§ **What the task requires**
Please transcribe the listing below exactly, but only from the line containing "Консультации (51, 45)" through its last line.

§ **Material provided**

▼

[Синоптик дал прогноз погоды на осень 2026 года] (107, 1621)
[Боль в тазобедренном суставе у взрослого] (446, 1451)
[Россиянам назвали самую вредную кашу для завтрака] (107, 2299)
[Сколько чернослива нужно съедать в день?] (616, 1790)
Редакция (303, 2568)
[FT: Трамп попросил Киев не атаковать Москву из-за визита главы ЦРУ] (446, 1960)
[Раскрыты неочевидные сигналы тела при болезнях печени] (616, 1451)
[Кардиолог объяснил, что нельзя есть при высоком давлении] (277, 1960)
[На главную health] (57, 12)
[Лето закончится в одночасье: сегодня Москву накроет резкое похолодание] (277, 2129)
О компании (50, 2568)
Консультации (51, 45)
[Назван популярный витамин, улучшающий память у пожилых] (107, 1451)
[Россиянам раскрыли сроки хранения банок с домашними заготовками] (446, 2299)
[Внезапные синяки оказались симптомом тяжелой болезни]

▲

§ **Task solution**
Консультации (51, 45)
[Назван популярный витамин, улучшающий память у пожилых] (107, 1451)
[Россиянам раскрыли сроки хранения банок с домашними заготовками] (446, 2299)
[Внезапные синяки оказались симптомом тяжелой болезни]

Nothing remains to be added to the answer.